Вечно подобные признания застают меня врасплох. Как гром среди ясного неба. Вот сейчас ты предлагаешь план побега, а в следующее мгновение на тебя обрушивают вот такое вот... Управляйся как знаешь. Так что я ляпаю первое, что взбредёт на ум, и ясно, что это не самый лучший ответ:
— Я знаю.
Звучит ужасно. Словно бы я признаю: да, ты, бедный, ничего не можешь поделать со своей любовью, но я-то к тебе ничего не чувствую. Гейл начинает потихоньку высвобождаться, но я изо всех сил цепляюсь за него:
— Я знаю! И ты... ты тоже знаешь, что значишь для меня! — Этого недостаточно. Он вырывается. — Гейл, мне сейчас не до любви, пойми! Каждый день, каждую минуту с тех пор, как имя Прим вытащили на Жатве, я умираю от страха! Ни на что другое у меня сил нет! Если бы мы попали в какое-нибудь безопасное место, наверно, всё стало бы по-другому. Я не знаю...
Я вижу, как он борется со своим разочарованием.
— Ладно. Мы уйдём. А там видно будет. — Он поворачивается обратно к огню — каштаны начали подгорать, и он выкатывает их на приступку. — Мою мать будет нелегко убедить.
Значит, он по-прежнему не отказывается уйти со мной. Но радость испарилась, оставив после себя слишком знакомое чувство натянутости в отношениях. — Мою тоже. Мне нужно будет заставить её понять, что выжить по-другому не получится.

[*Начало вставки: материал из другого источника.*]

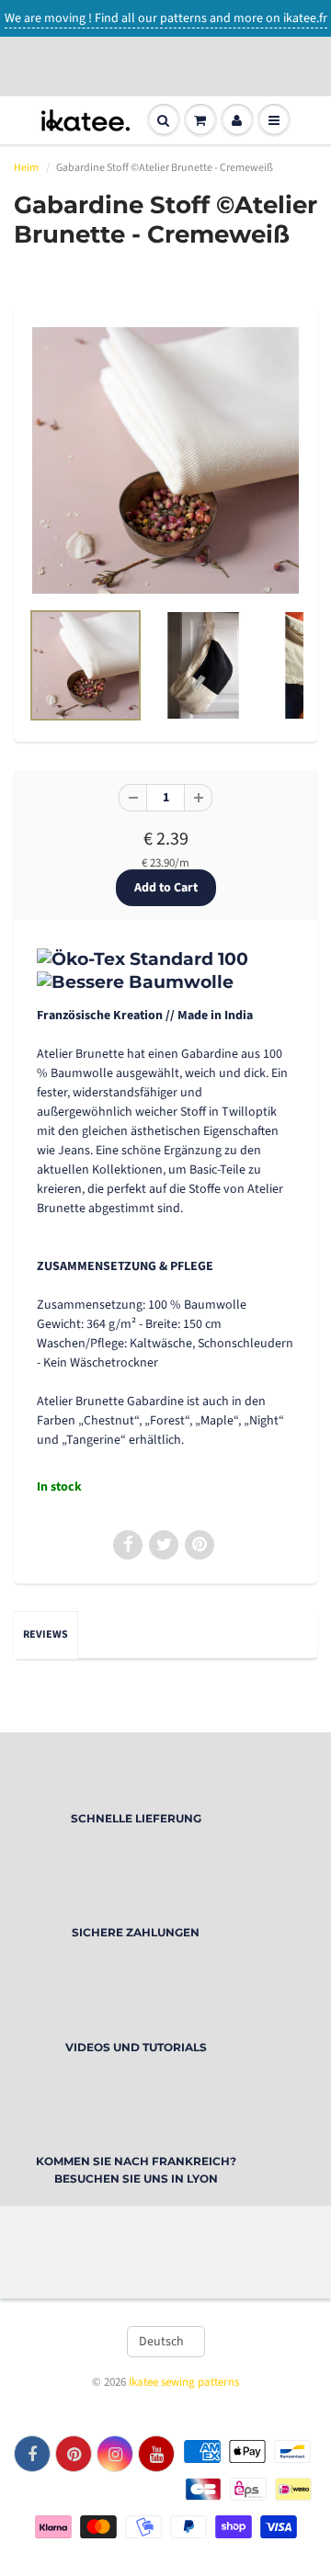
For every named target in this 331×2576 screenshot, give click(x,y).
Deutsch (161, 2341)
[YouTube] (156, 2453)
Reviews (45, 1634)
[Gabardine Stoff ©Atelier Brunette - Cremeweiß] (165, 460)
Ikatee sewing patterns (184, 2382)
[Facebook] (32, 2453)
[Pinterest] (73, 2453)
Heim (26, 168)
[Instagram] (115, 2453)
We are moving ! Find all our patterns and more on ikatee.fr (166, 18)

— Она поймёт. Во время Игр я часто бывал у вас, и мы смотрели вместе — она, я и Прим. Твоя мать не станет тебя отговаривать.
— Надеюсь. — Впечатление такое, что температура в доме в течение каких-то секунд упала на двадцать градусов. — Хеймитч — вот кого будет нелегко уломать.
— Хеймитч? — Гейл забывает о каштанах. — Ты что, хочешь, чтобы и он пошёл с нами?
— Конечно, Гейл. Я не могу оставить его и Пита, потому что они не... — Его угрюмый взгляд заставляет меня замолчать на полуслове. — Что такое?
— Прошу прощения. Не ожидал, что компания будет такой многочисленной, — огрызается он.
— Их же замучают до смерти, допытываясь, куда я девалась.
— А как насчёт семьи Пита? Они ведь никуда не пойдут. Скорее всего, даже рады будут донести на нас. Надеюсь, что у него хватит ума понять это. Что, если он решит остаться? — спрашивает Гейл.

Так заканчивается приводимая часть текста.